Currently, the PTC for wind projects is set to expire at the end of 2020 for projects that have not begun construction. The one-year extension would provide a 60 percent PTC for wind projects that begin construction in 2021. The election to take the ITC in lieu of the PTC is similarly extended one year. If enacted, the PTC would look as follows:

  • Projects that begin construction before the end of 2016 – 100 percent
  • Projects that begin construction in 2017 – 80 percent
  • Projects that begin construction in 2018 – 60 percent
  • Projects that begin construction in 2019 – 40 percent
  • Projects that begin construction in 2020 – 60 percent
  • Projects that begin construction in 2021 – 60 percent

The tax extenders bill also provides a one-year extension for PTCs for the following electrical facilities that begin construction before the end of 2021:

  • closed-loop biomass;
  • open-loop biomass;
  • geothermal energy;
  • landfill gas;
  • municipal solid waste;
  • incremental hydropower; and
  • marine and hydrokinetic renewable energy.

Currently, the 26 percent ITC for solar projects is set to step-down at the end of 2020 to 22 percent for projects that have not begun construction. The two-year extension would maintain the 26 percent ITC for solar projects that begin construction in 2021 or 2022. If enacted, the ITC would look as follows:

  • Projects that begin construction before the end of 2019 – 30 percent
  • Projects that begin construction in 2020 – 26 percent
  • Projects that begin construction in 2021 – 26 percent
  • Projects that begin construction in 2022 – 26 percent
  • Projects that begin construction in 2023 – 22 percent
  • Projects that begin construction in 2024 and after – 10 percent

To qualify for the 30 percent, 26 percent or 22 percent ITC, the solar project must be placed in service before Jan. 1, 2026. If the solar project is placed in service on or after Jan. 1, 2026, the project is only eligible for the 10 percent ITC.

The tax extenders bill would provide a two-year extension for carbon capture tax projects under Section 45Q of the code, such that the qualified facility must begin construction before Jan. 1, 2026 (rather than Jan. 1, 2024).

The tax extenders bill also adds a new provision allowing off-shore wind facilities to elect into the ITC under Section 48 if they begin construction before the end of 2025. This is a period four years longer than the 2021 begin-construction requirement for all other wind facilities. Furthermore, the off-shore wind ITC is not phased out and remains at the 30 percent ITC level.

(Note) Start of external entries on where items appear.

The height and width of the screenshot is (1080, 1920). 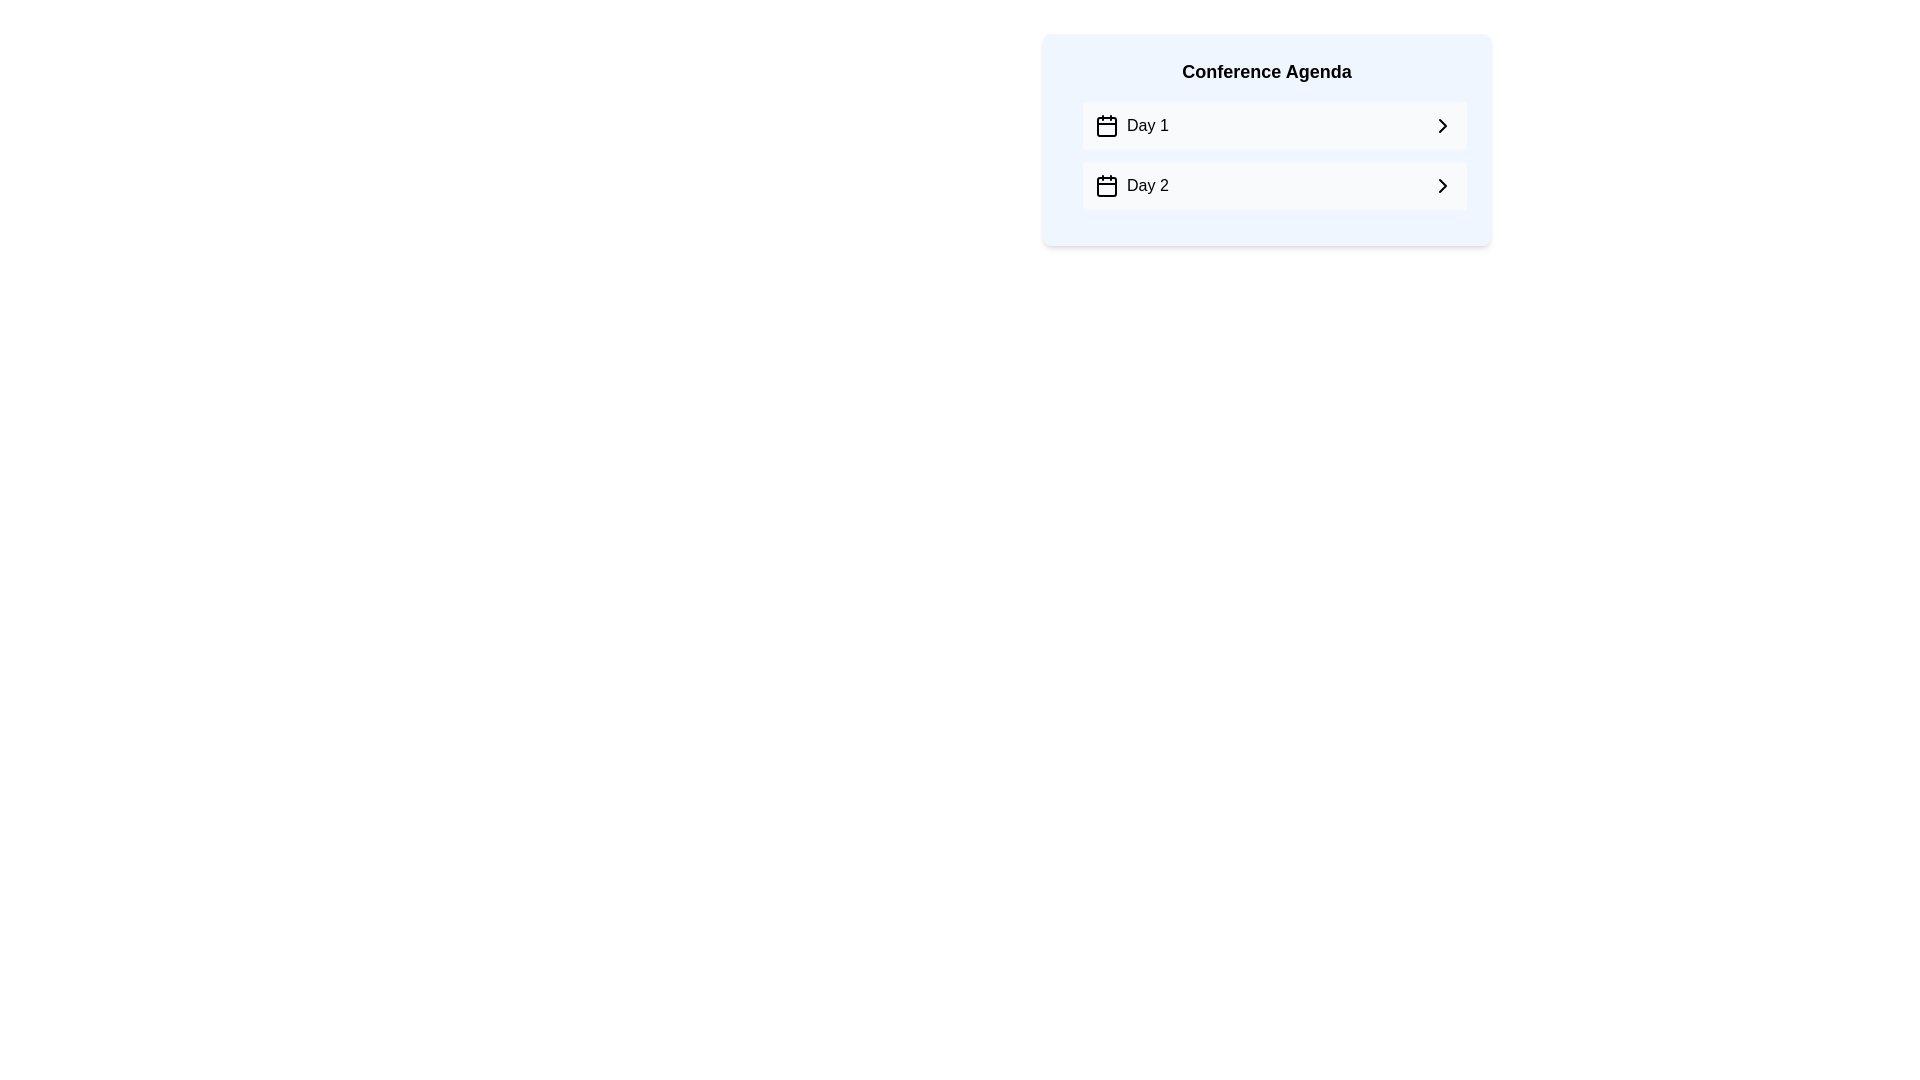 I want to click on the right-facing chevron-shaped arrow indicator associated with 'Day 1', so click(x=1443, y=126).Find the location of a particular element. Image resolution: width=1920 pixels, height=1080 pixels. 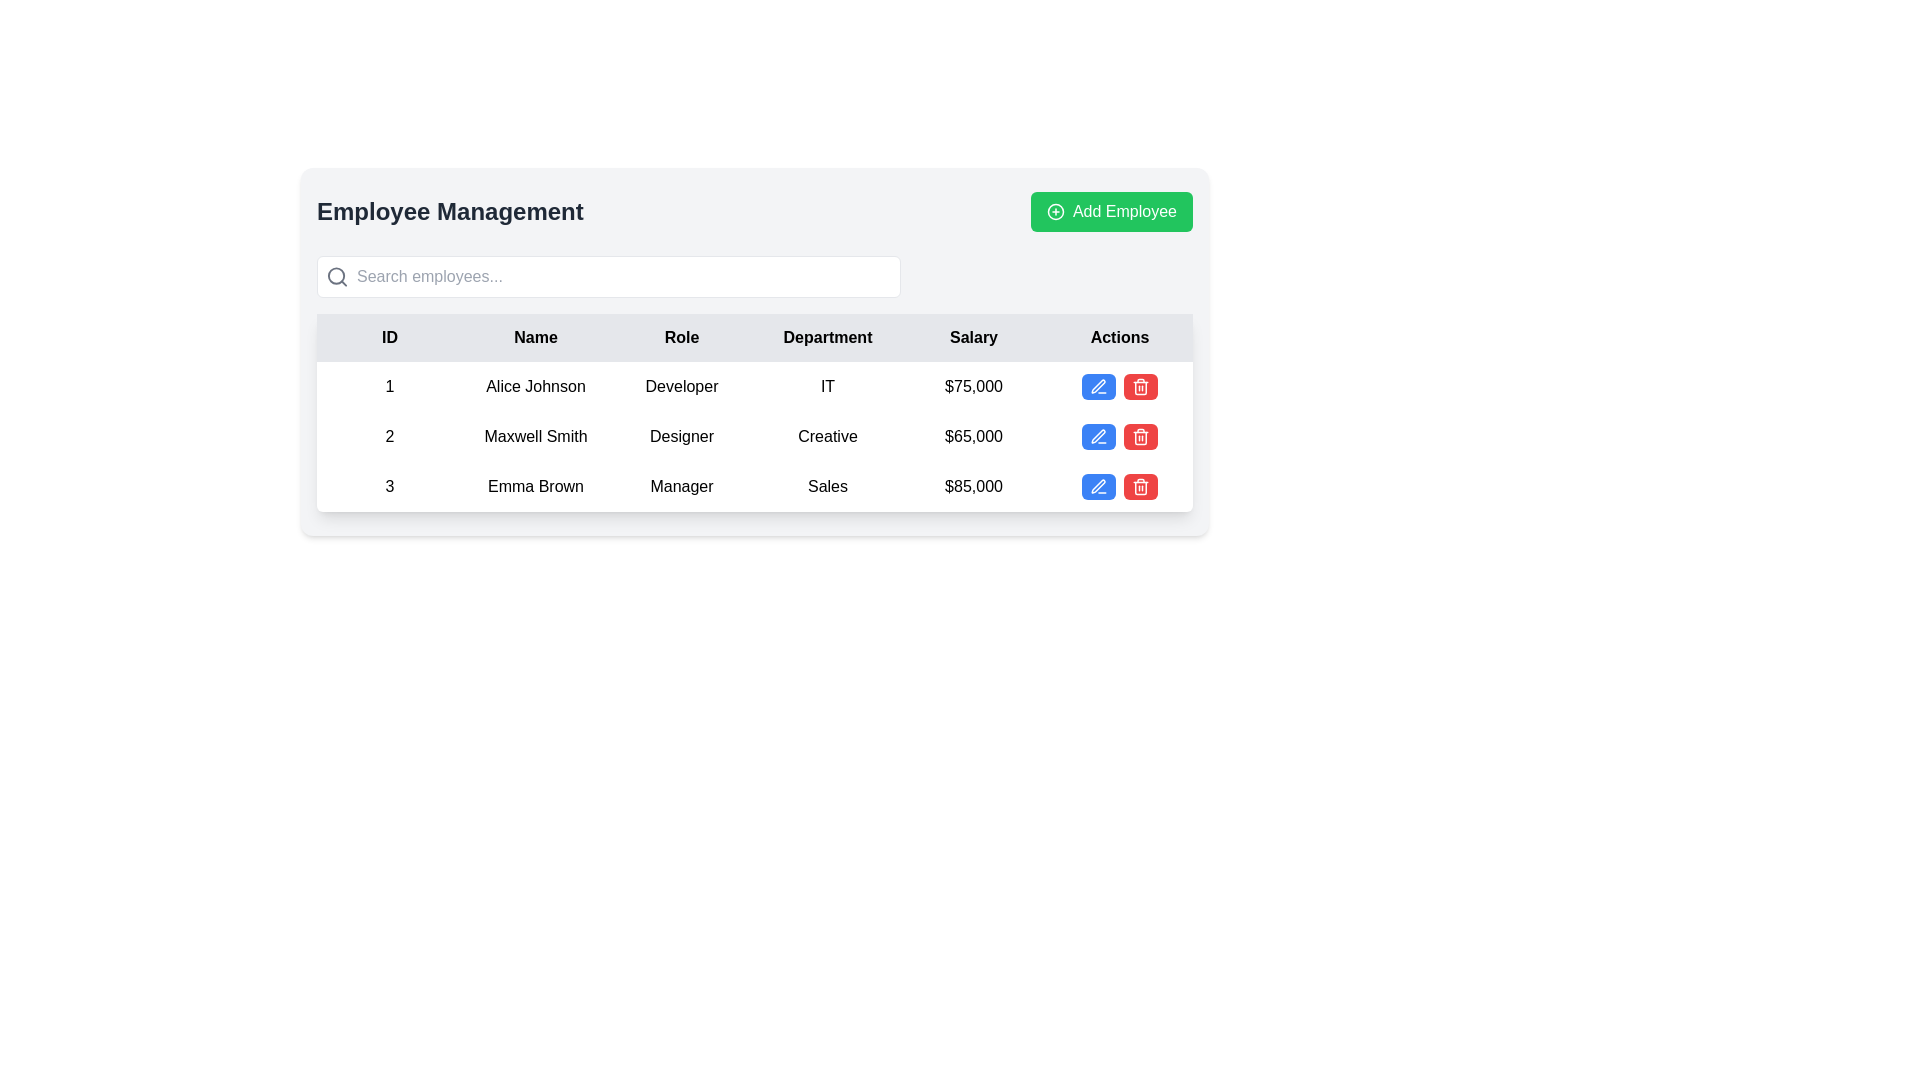

the third row in the Employee Management table that contains information about the employee Emma Brown, including ID, Name, Role, Department, Salary, and Action buttons is located at coordinates (753, 486).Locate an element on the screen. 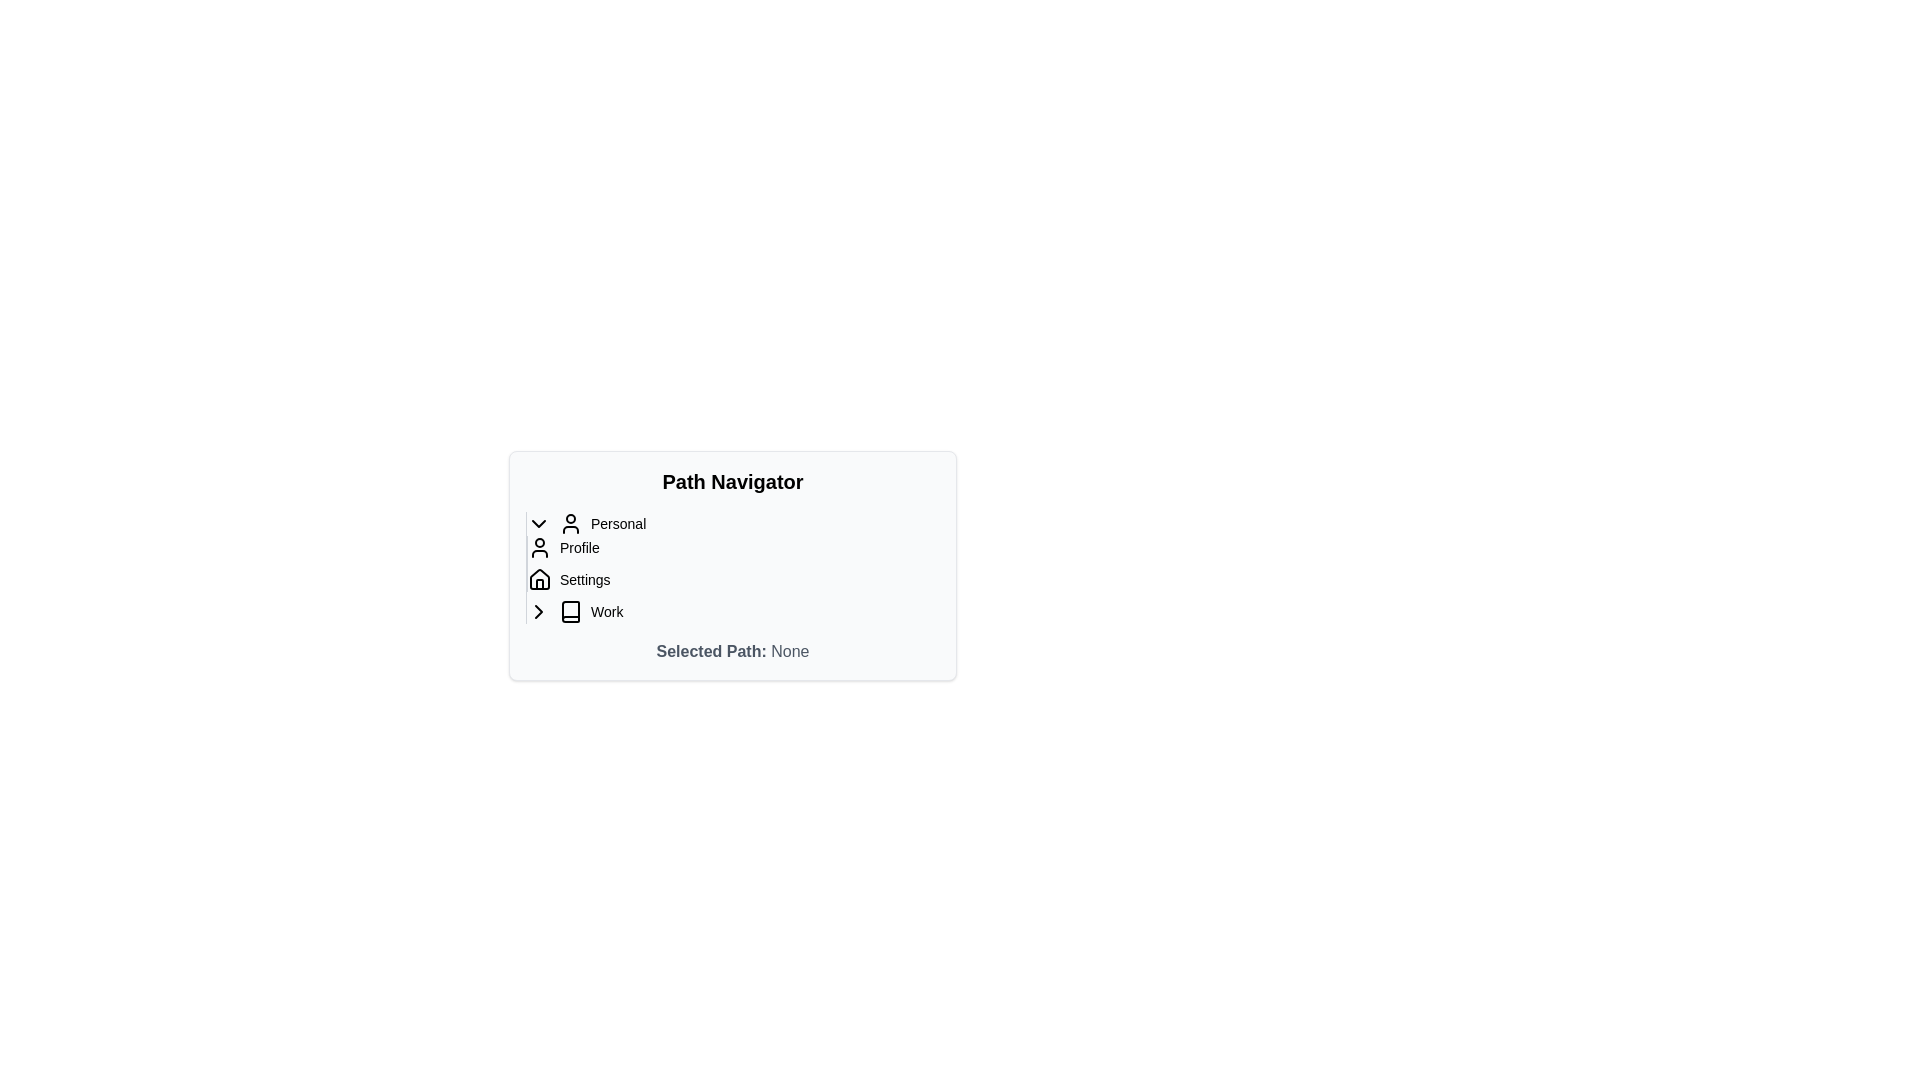 Image resolution: width=1920 pixels, height=1080 pixels. the first button in the horizontal row associated with the 'Work' label is located at coordinates (538, 611).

Lastly, the tax extenders bill adds waste energy recovery property as energy property eligible for the ITC under Section 48, which is subject to phase-out that applies to qualified fuel cell, fiber-optic solar and small wind facilities. These are energy projects that can utilize exhaust or lost heat from buildings or equipment (excluding combined heat and power, or CHP). The projects cannot exceed 50MW.

DISCLAIMER: Because of the generality of this update, the information provided herein may not be applicable in all situations and should not be acted upon without specific legal advice based on particular situations.